As glórias da Marinha
A marinha, o almirantado e o NRP Mondego têm, nos últimos dias, andado nas bocas do mundo. E nunca se anda nas bocas do mundo por uma boa razão, há sempre uma história.
Já
em Julho de 1871 o senhor Eça de Queirós, um português ilustre acidentalmente
nascido na Póvoa de Varzim, e de quem os jovens estudantes são obrigados a lembrar-se
uma vez por ano, à conta de uma livralhada que deixou escrita e que nada tem a
ver com as telenovelas da noite, proclamava com ar sério: “Mas, meus senhores,
antes de tudo, nós não temos marinha! Singular coisa! Nós só temos marinha pelo
motivo de termos colónias – e justamente as nossas colónias não prosperam
porque não temos marinha. Todavia a nossa marinha, ausente dos mares, sulca
profundamente o orçamento”.
Bem, nós perdemos as colónias vai para cinquenta anos e cada uma delas é hoje um jovem país, dizendo mal do progenitor e visitando-lhe as tabernas para lhe provar o vinho. Mas, apesar disso, mantivemos a marinha para as conservarmos na lembrança e as visitarmos com a elevada intenção de estreitarmos relações. E foi assim que renovamos a frota, que reciclamos os equipamentos e que formamos novas gerações de marinheiros. Fixando objectivos como estes devem ser, realistas e realizáveis.
Começamos
pelas viagens curtas, não nos aventurámos logo a plantar padrões nas costas de
África, a dobrar o Cabo Bojador, a aportar à ilha de Moçambique. Optámos, e
bem, por não ir além do que foi o senhor Gonçalves Zarco e atracar na baía do
Funchal. Desembarcar a tripulação para desentorpecer as pernas, visitar o
mercado dos lavradores, comprar um cacho de bananas, apresentar cumprimentos ao
governo regional, garantir à região a grande solidariedade nacional e prometer-lhe
descontos nas viagens ao continente.
Correu
tudo muito bem. Os marinheiros recuperaram do enjoo da viagem, os vendedores do
mercado aumentaram as vendas, o governo sentiu-se honrado com a visita em traje
de gala e fez a charanga tocar o hino nacional. Foi lindo, a brisa agitou a
bandeira nacional nos mastros, os comandos pronunciaram discursos inflamados,
as senhoras limparam as lágrimas furtivas, o senhor Luiz Vaz de Camões
acomodou-se na sua eterna honra de ser português. O parlamento sentiu-se uma
instituição patriótica e os senhores deputados julgaram-se orgulhosamente úteis
e mal remunerados. Até o inevitável professor de Boliqueime entendeu remeter-se
ao silêncio e guardar para os bisnetos o avisado conselho sobre o rumo para a
felicidade e a fórmula infalível para os ganhos na bolsa de valores.
Com o
entusiasmo entendeu-se por bem exercitar a tripulação, dar traquejo à
embarcação, assegurar a soberania nacional sobre as Selvagens e a numerosa
colónia de cagarras ali residente. Preparou-se a viagem, reabasteceu-se o
navio, consultou-se a tabelas das marés e zarpou-se pela preia-mar. com céu
limpo, mar chão, sem vento, nenhum nevoeiro. Os marujos respiraram de orgulho
patriótico, as máquinas roncaram de esforço, a populaça acumulou-se no cais
agitando bandeirinhas. A alegria estridente do silvo dos apitos da embarcação
chegou a Porto Santo.
Foi tudo,
todavia, navegação de poucas milhas. O navio cansou-se, transpirou, deitou fumo
pelos olhos, imobilizou-se no alto mar. Amuado e sem palavras, recusou-se a prosseguir.

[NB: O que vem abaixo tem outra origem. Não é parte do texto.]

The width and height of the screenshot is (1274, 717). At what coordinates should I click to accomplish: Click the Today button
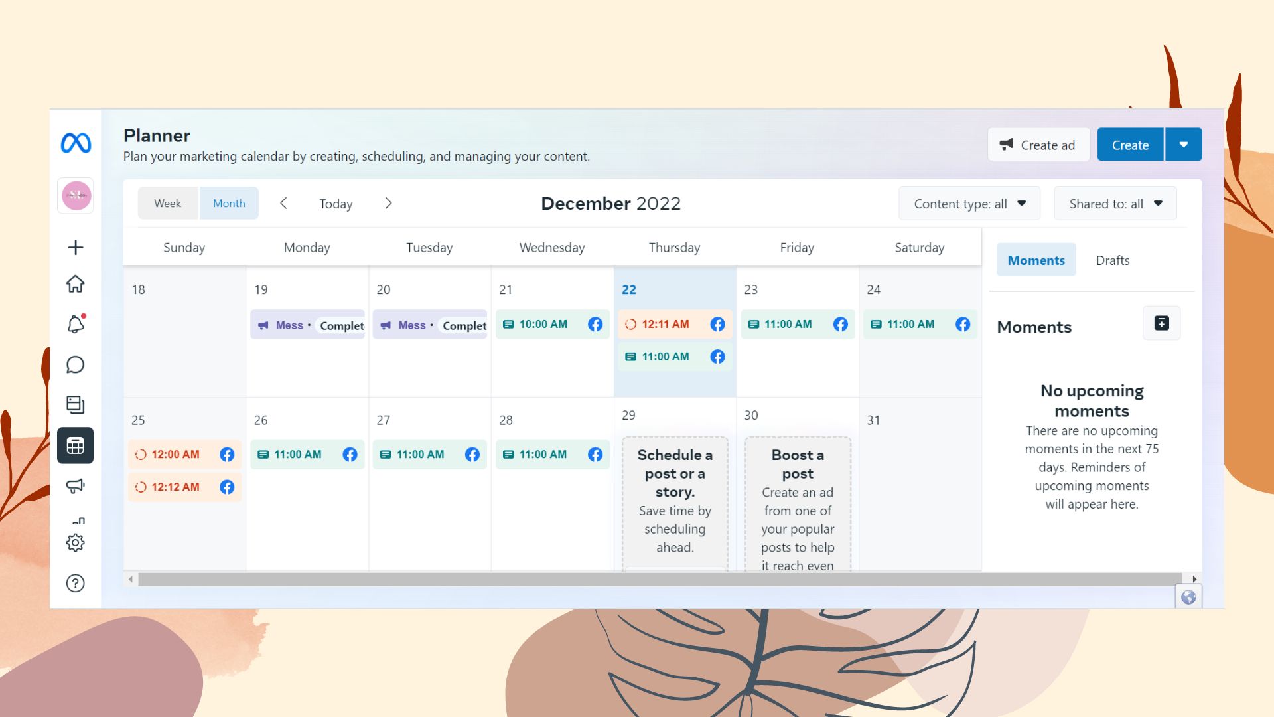(336, 204)
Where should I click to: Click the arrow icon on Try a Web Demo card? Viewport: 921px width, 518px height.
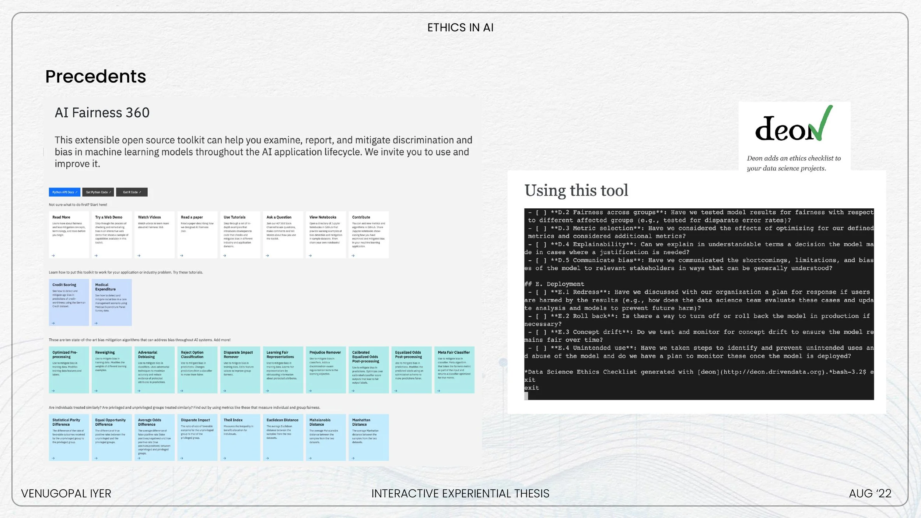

Os oficiais coraram de vergonha, os marujos contiveram o enjoo, o senhor
almirante foi a bordo fazer uma preleção, invocar a honra nacional, o glorioso
Vasco da Gama, as especiarias da Índia. Tudo debalde!
Foi preciso
mandar ir um rebocador, amarrar cabos à proa do Mondego, rebocar este de volta
ao remanso da baía do Funchal. Confortá-lo, prometer-lhe mais bananas, voltar
ao mercado dos lavradores, reanimar a economia agrícola da ilha. Nas Selvagens o
bando das cagarras desmobilizou, cagou literalmente no cais lavado para as
cerimónias, ficou-se com as memórias de uma importante visita anterior que lhes
afagou as penas e o orgulho de pássaros.
Já agora,
porque não se vendem as Selvagens? Ou se lhes não dá a independência?